_YOUR GOAL_. Each record must appear in the answer exactly as it does in the data.
Start of Block
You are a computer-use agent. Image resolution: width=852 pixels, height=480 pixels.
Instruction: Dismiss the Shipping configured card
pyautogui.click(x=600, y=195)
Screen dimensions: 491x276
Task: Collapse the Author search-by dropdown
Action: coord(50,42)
End of Block
_SOLUTION BELOW_.
You are a computer-use agent. Image resolution: width=852 pixels, height=480 pixels.
Instruction: Dismiss the Shipping configured card
pyautogui.click(x=600, y=195)
Screen dimensions: 491x276
Task: Collapse the Author search-by dropdown
Action: coord(50,42)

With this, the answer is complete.